We left Spring Creek Ranch at dawn this morning to take advantage of nice lighting for this morning’s photo safari.
These excursions differ from our wildlife safaris in that we work to put ourselves in the best possible photogenic locations while discussing camera equipment and useful techniques for nature photography. We ended up with excellent opportunities to photograph the Teton Mountains, this coyote stalking prey, and Rocky Mountain Bighorn Sheep.
In the evergreen forests of North America the chattering of a red squirrel is a frequent presence to any outing. Our squirrels are active year-round, but have shown increased enthusiasm in the past couple weeks as Spring quickly approaches. Interesting sightings lately have included a porcupine, mountain goats and my first sighting of a 2010 butterfly (likely a Milbert’s tortoiseshell).
In the past few days we have literally seen thousands of animals on our safaris. Many of these were elk and bison migrating North, but we also were able to see many moose, deer, bighorn sheep and bison. This morning we had a nice view of a newborn bison which looked absolutely tiny next to its mother.
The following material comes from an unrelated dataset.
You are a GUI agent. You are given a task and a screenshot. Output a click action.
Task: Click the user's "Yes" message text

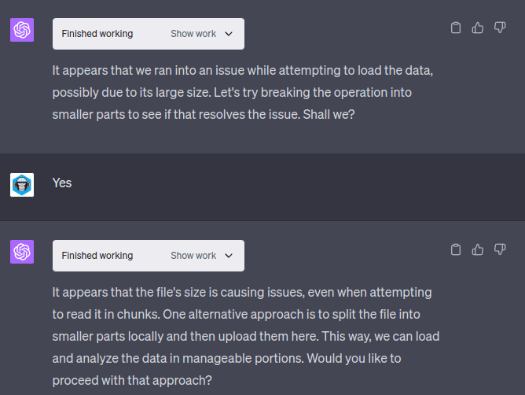point(62,183)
This close-up image of a long-billed curlew shows this bird’s unique bill which allows it to forage for invertebrates in open meadows and wetlands. Shorebirds like this are typically associated with coastal areas but this species thrives in mountain valleys such as Jackson Hole. Another exciting bit of local wildlife news is that today’s observation confirmed that Spring Creek Ranch’s bald eagle nest remains active with the female dutifully incubating egg(s) in preparation for our upcoming 2010 mother’s day.